Copy the data below line for line, leaving the pictures out.

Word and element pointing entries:
--- START ---
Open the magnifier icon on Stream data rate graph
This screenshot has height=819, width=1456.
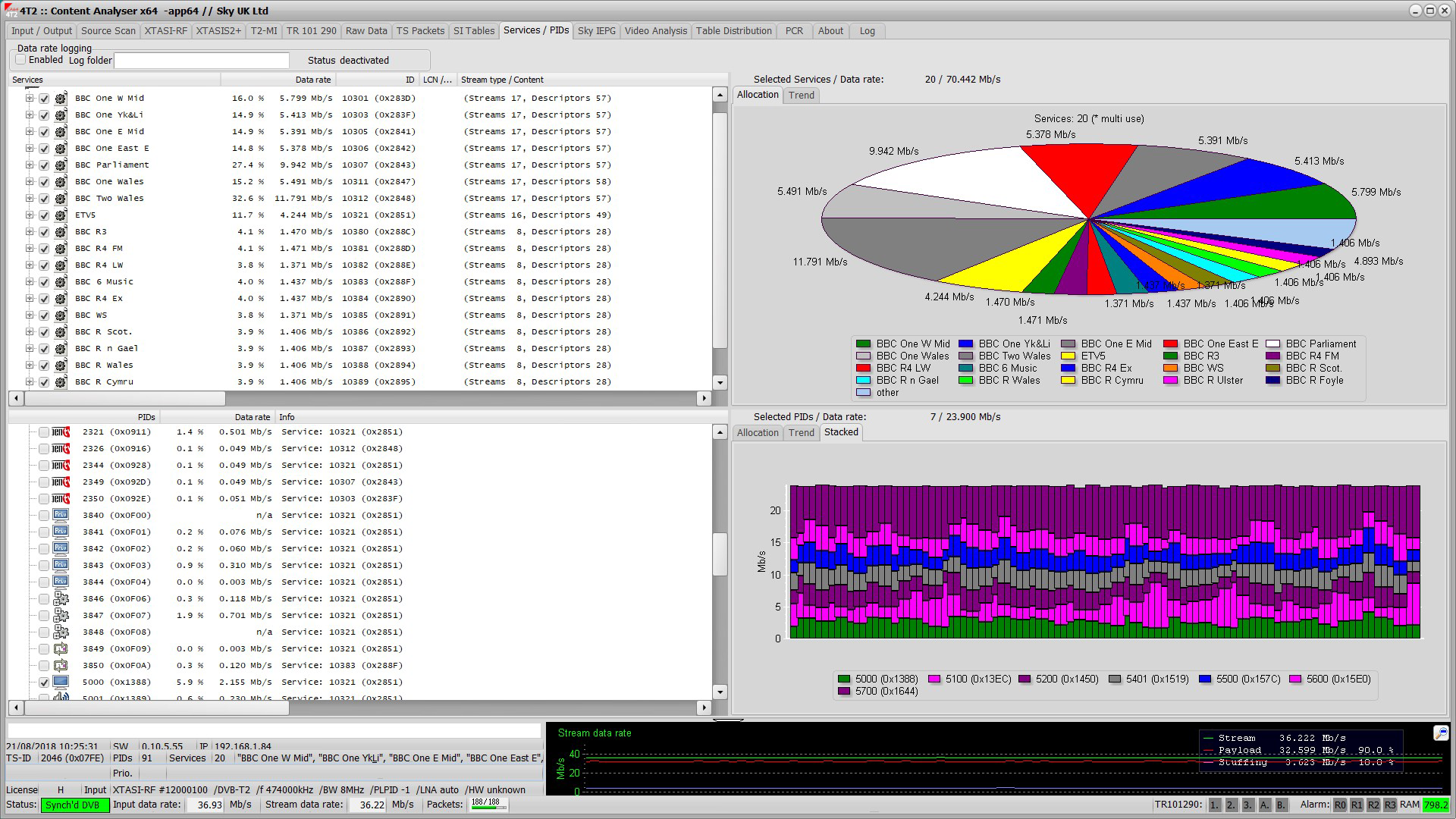[x=1439, y=733]
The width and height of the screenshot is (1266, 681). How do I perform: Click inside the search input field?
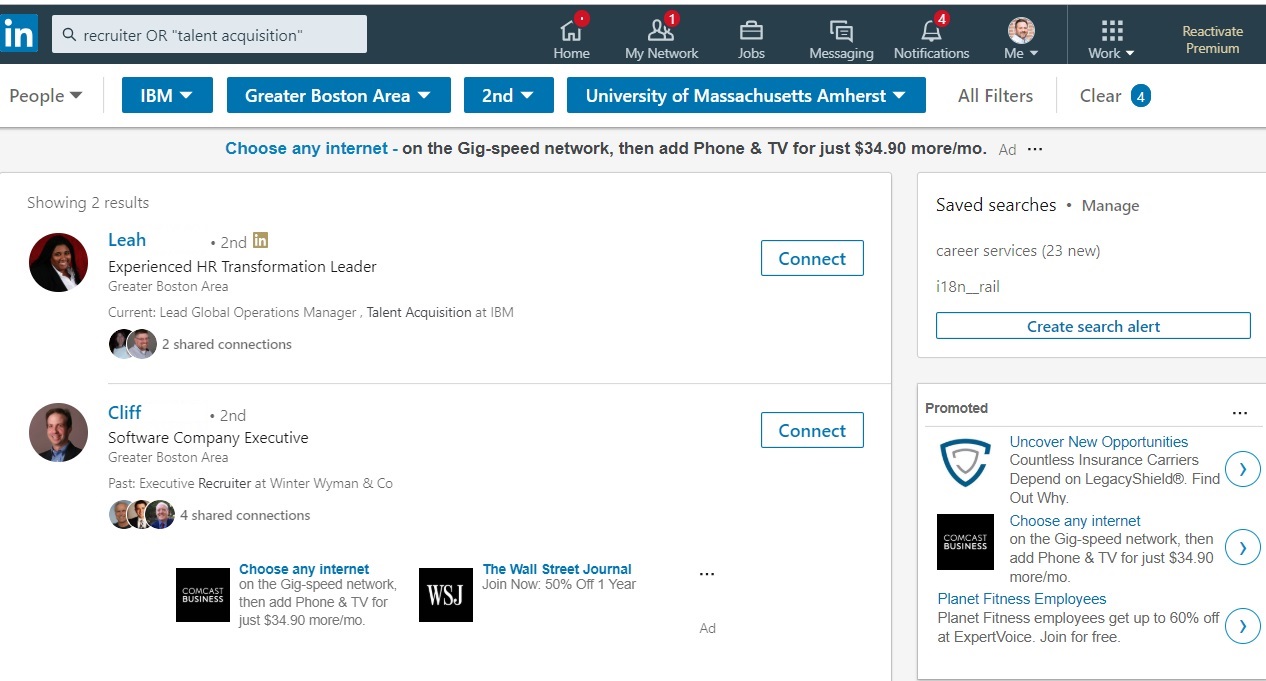pyautogui.click(x=220, y=33)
--- END ---
*FINAL RESULT:*
Open the magnifier icon on Stream data rate graph
This screenshot has height=819, width=1456.
[x=1439, y=733]
The width and height of the screenshot is (1266, 681). How do I perform: Click inside the search input field?
pyautogui.click(x=220, y=33)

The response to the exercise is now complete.